In doing this, he sets himself against “the world” and against the great, underlying lie of our world: that man is God.

The essence of Benedict’s message is that there is truth, and that this truth is stronger than the lies—personal and communal, private and public—that cripple and destroy us.

Truth is Christ—yesterday, today and forever.

The essence of this saving message is proclaimed, and made present, each time a preiest celebrates the Holy Sacrifice of the Mass—thousands of times, tens of thousands of times, each and every day.
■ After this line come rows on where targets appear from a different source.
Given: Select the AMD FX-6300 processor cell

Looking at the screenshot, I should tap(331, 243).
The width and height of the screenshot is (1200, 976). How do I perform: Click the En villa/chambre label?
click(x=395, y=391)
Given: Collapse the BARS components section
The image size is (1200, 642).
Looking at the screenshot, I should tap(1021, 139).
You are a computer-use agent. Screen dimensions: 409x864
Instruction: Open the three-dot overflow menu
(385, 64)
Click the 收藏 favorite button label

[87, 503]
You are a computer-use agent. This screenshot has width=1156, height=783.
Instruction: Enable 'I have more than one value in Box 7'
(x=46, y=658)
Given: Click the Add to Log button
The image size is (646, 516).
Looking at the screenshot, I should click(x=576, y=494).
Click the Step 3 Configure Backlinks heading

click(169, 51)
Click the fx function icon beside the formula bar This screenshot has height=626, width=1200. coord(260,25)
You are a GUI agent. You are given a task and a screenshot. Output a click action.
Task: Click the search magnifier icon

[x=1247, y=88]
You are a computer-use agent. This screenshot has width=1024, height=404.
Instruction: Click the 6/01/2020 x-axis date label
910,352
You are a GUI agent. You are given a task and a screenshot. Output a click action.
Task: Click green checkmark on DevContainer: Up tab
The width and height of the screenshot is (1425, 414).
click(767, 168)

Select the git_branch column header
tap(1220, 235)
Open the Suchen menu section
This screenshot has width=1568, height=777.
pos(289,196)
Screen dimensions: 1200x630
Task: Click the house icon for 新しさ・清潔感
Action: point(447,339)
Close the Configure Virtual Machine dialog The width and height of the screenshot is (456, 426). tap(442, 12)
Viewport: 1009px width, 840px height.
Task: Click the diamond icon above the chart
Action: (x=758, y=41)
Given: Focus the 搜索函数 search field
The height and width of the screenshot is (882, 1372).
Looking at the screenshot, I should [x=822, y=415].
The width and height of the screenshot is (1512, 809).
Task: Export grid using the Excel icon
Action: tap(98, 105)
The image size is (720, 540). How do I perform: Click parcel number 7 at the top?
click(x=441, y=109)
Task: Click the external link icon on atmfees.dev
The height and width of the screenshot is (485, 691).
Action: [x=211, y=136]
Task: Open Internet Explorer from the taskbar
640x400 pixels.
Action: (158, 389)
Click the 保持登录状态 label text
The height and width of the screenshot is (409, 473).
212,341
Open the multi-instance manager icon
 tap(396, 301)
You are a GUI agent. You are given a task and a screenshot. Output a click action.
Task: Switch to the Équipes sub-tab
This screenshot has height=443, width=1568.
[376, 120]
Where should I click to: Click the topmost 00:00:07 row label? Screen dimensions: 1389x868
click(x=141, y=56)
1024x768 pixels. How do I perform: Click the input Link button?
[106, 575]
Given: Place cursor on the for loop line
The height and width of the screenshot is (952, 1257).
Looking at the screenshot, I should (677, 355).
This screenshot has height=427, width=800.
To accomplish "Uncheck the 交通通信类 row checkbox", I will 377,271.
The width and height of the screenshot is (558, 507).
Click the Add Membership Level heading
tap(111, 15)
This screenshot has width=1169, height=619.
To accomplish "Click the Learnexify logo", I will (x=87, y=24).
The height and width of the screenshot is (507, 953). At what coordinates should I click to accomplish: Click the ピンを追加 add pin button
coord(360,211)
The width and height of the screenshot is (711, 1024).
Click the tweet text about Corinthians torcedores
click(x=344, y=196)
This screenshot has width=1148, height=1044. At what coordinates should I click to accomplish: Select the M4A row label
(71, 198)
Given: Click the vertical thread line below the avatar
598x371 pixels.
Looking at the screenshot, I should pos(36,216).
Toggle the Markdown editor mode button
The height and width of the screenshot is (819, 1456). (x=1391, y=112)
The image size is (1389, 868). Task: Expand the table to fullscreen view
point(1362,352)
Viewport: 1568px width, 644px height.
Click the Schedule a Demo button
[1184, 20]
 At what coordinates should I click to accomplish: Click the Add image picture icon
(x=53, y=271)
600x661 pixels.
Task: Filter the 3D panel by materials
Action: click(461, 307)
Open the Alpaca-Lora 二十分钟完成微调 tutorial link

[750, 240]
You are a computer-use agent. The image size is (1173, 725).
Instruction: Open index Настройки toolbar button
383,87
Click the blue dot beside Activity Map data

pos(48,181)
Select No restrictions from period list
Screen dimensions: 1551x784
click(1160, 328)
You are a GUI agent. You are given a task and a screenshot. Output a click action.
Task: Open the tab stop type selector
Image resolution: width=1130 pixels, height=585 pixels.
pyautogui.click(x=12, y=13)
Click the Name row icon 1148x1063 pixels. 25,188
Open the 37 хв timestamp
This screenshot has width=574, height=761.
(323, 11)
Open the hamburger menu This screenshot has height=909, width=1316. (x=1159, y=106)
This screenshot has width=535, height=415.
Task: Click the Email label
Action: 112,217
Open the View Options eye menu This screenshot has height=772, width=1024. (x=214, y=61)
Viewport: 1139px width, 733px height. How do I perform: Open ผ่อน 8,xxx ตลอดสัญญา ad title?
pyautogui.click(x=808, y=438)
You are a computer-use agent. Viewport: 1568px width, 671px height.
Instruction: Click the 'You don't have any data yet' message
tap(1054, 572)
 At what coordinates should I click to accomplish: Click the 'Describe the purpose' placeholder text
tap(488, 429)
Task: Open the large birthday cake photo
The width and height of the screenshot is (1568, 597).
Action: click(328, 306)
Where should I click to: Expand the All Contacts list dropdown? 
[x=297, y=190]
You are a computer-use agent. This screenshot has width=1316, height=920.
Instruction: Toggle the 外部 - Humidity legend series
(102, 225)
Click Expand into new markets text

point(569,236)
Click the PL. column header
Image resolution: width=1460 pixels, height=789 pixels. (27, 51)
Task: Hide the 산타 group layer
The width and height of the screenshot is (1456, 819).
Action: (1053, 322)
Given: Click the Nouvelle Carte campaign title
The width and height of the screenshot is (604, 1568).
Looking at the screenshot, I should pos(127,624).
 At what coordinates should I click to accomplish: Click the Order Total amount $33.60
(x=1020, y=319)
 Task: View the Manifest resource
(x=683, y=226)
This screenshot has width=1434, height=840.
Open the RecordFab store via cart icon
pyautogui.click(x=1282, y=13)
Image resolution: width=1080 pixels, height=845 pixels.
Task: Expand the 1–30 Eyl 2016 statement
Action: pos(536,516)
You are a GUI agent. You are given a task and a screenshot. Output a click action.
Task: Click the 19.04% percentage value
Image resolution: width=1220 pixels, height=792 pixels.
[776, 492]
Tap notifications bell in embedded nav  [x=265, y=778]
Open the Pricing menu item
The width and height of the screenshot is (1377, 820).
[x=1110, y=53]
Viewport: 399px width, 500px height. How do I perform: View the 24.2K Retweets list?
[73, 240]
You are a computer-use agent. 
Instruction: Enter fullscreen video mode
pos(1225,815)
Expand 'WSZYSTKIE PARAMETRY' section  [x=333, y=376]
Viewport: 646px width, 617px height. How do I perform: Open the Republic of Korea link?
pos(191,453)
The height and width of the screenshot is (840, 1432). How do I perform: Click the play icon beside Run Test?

It is also proclaimed, quietly, in each act of mercy, forgiveness, sacrifice and true love which any person performs. What is the message? That God’s truth and power, his reign, will triumph even over lies, even over sins, even over the seeming finality of death. Is the message that everything since the coming of Christ, will now be sweet and good, without problems, sorrow, sacrifice? No. Is it that lies will be immediately dispersed, that they will cause no harm? No.

On Holy Thursday this year, April 5, in St. John Lateran, during the Missa in Coena Domini, the Mass of Our Lord’s Supper, the Pope pointed out the fundamental lie which destroys souls, and then destroys societies: that man desires to be, and even comes to  believe that he is, God.

“The Letter to the Hebrews describes the struggles of Jesus on the Mount of Olives as a preiestly event, ” the Pope notes. “In this prayer of Jesus, pervaded by mortal anguish, the Lord performs the office of a priest: He takes upon Himself the sins of humanity… The natural will of man Jesus recoils in fear before the enormity of the matter. He asks to be spared. Yet as the Son, he places this human will into the Father’s will: not I, but you.

“In this way he transformed the stance of Adam, the primordial human sin, and thus heals humanity. The stance of Adam was: not what you, O God, have desired: rather, I myself want to be a god. This pride is the real essence of sin. We think we are free and truly ourselves only if we follow our own will. Good appears as the opposite of our freedom. We need to be free of him—so we think— and only then will we be free. This is the fundamental rebellion present throughout history and the fundamental lie which perverts life.”

Pope Benedict’s words here go a long way towards explaining why our modern world is so troubled; why our “science” is so “ignorant” as to risk even poisoning our planet, our home; why our politics, which should seek the commonweal, are so often corrupt and deceitful; why so many declare evil to be good, and good evil. It is because of human pride, because of the desire to be God.

“When human beings set themselves against God, they set themselves against the truth of their own being and consequently do not become free, but alienated from themselves,” Benedict continued. “We are free only if we stand in the truth of our being, if we are united to God. Then we become truly ‘like God’—not by resisting God, eliminating him, or denying him. In his anguised prayer on the Mount of Olives, Jesus resolved the false opposition between obedience and freedom, and opened the path to freedom. Let us ask the Lord to draw us into this ‘yes’ to God’s will, and in this way to make us truly free. Amen.”

There is no better way to end than to repeat these words of the Pope: “Lets us ask the Lord to draw us into this ‘yes’ to God’s will, and in this way to make us truly free.”